Listen man, if you want to play Joseph McCarthy, be my guest, but I'm not going to engage. It doesn't really matter what I say.
>And I also do not want another maintainer. If you want to make Linux impossible to maintain due to a cross-language codebase do that in your driver so that you have to do it instead of spreading this cancer to core subsystems. (where this cancer explicitly is a cross-language
codebase and not rust itself, just to escape the flameware brigade).
Not referring to people. And many developers would agree that a multilanguage codebase can easily end up becoming a nightmare and pure cancer to maintain, whether or not Rust is one of those languages.
Another C project has not had good experiences with all interop attempts, pulling the plug on interop with one Rust library, while keeping support for two other Rust libraries.

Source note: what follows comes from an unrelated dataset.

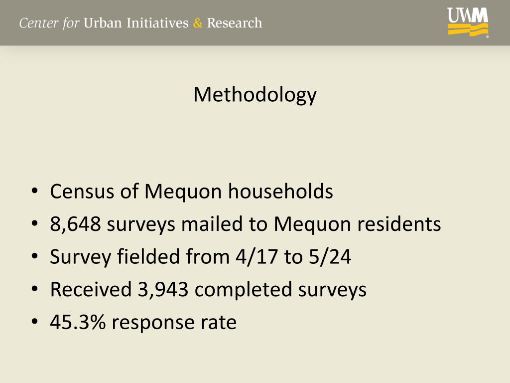Image resolution: width=510 pixels, height=383 pixels.
Task: Click the Survey fielded from 4/17 line
Action: click(x=200, y=257)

>Before this step, we supported three different backends backed up by libraries written in rust. Now we are down to two: rustls (for TLS) and quiche (for QUIC and HTTP/3). Both of them are still marked experimental.
>These two backends use better internal APIs in curl and are hooked into libcurl in a cleaner way that makes them easier to support and less of burden to maintain over time.
It's interesting that people expect Linus to simultaneously chill out and be more inclusive while at the same time acting like a dictator over the entirety of the project.
In any case, perhaps it's worthwhile to remember where it started, and what the attitudes were at the time [1]. It was an experiment. Experiments sometimes fail or reveal themselves to not lead anywhere useful. The choices were to let that experiment happen on the actual kernel or force the rust people to fork some version of the kernel and instantly be left behind.
It clearly wasn't an easy choice and I can only imagine the uproar from the rust community if he then did what you suggest today. So, that leaves us with the question, what if he's decided it's no longer worth it? What then should we do with a mostly failed kernel experiment?